The theory of complainants is that the indebtedness in question was extinguished by a scaledown agreement *Page 141 allegedly made when complainants obtained a loan from The Federal Land Bank in 1934; or, in the alternative, that it was maintained in such a manner as to constitute a fraud against the Federal Land Bank and was in violation of public policy and void. A determination of this question requires a chronological development of the facts.

In 1919 Mr. Byers purchased a farm in Carter County, which was incumbered by a deed of trust for five thousand dollars, which he assumed. In 1927 he and his wife conveyed this property to Messrs. J.M. Barnes and E.E. Hathway, who paid three thousand dollars in cash, executed lien notes (1 for $1,000 due in 6 mos. and 4 for $3445 each, due in 1, 2, 3 and 4 years), and assumed the debt due on the aforesaid deed of trust.

Mr. Barnes died in 1929. One of the notes for $3445 executed in the last mentioned transaction had been transferred by Mr. Byers to a bank at Limestone. Suit was then brought in the name of the bank and Mr. Byers in 1930 to recover on the purchase money notes in default and a decree of sale was obtained at the May term 1930 and the land was subsequently bid in by the bank at a sum which would have virtually operated as an extinguishment of the remainder of the notes held by Mr. Byers. He became dissatisfied with the turn of events and went to see Mr. Ward, a man of considerable means and good financial judgment and with whom he had dealt in the past and who referred him to his attorney Mr. Robert May, who contacted the attorney for the bank and succeeded in having the bids opened and the property then sold to Mr. Byers, who gave three notes for $1457 each, to be secured by purchase money lien notes and giving Ward and May as endorsers thereon and who were *Page 142 secured by the deed of trust aforesaid on the Washington County property. This sale was made subject to the balance due on the deed of trust before referred to, and at the time the sale was made it was believed there was a considerable equity in the land. Mr. May represented Mr. Byers in an action against the estate of Mr. Barnes to recover a deficiency judgment on the notes executed when he and Mr. Hathway purchased the land in question. It was first believed that Barnes' estate was solvent, but as the financial debacle of that period became greater and greater it resulted that only a small amount was realized on this claim and about which there is conflicting evidence. We are not called upon to settle this question inasmuch as Mr. May is not a party to the suit and this issue is merely incidental to the principal controversy.

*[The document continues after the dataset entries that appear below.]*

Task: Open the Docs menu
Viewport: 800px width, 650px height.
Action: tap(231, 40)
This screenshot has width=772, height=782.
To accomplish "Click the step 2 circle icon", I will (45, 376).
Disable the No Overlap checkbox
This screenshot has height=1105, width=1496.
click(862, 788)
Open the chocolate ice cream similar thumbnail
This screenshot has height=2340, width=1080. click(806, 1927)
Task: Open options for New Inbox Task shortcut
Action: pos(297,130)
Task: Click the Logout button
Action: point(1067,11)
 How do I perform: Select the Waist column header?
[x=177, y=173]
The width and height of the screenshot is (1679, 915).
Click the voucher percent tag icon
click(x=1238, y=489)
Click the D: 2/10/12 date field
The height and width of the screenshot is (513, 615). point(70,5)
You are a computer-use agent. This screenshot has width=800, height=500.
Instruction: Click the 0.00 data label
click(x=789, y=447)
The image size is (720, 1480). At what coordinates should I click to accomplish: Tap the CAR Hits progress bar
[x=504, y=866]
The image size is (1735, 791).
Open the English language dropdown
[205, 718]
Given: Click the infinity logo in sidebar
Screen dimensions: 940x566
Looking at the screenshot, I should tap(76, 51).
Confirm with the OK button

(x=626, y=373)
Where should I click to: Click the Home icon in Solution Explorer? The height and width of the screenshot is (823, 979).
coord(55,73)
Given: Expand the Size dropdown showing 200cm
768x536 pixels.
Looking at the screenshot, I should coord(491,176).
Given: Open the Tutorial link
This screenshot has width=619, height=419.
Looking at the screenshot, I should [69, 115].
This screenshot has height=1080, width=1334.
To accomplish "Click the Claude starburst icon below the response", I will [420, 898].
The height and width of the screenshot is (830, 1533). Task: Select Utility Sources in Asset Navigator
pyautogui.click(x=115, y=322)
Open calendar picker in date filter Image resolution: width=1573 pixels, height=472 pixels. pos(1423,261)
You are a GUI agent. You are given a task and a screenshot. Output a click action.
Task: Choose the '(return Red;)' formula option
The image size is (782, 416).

After this sale was confirmed to him, Mr. Byers and his wife gave Mr. Ward a deed of trust on this same property to secure the payment of eight hundred and twenty-six dollars he had advanced to protect Byers' interest. Land values became more insubstantial and Mr. Byers was not able to sell this property; the supposed equity did not materialize and he could not meet the purchase money notes given by him, and on November 27, 1933, judgment was entered against him and his endorsers thereon.

On October 13, 1933, Mr. and Mrs. Byers applied to the Federal Land Bank for a loan of six thousand dollars on this property and in the application and apparently in answer to the question as to the amount for "reducing and refinancing an existing mortgage" is set out the following indebtedness: J.M. Ward — $900; Union Central Life Insurance Company — $2800; vendor's lien held by Chancery Court — $3462.12; total — $7162.12, and then *Page 143 is made the significant statement "Applicant will pay difference by transferring liens." The $2800 due the Union Central Life Insurance Company was the balance on the original $5000 assumed by Byers in 1919. The application also disclosed the applicants owned the land in question in Washington County encumbered by a first mortgage of two thousand dollars and it is recited it is encumbered by a second mortgage to secure the indebtedness on the Carter County land. Under the rules of the Federal Land Bank the borrower would be required to take five per cent of the loan in stock in the bank or association and would be charged with certain other deductions and expenses so that had the six thousand dollar loan been approved, there would have been received, net, about $5500, leaving a deficit or difference of approximately $1660 to be paid or settled by transfer of liens.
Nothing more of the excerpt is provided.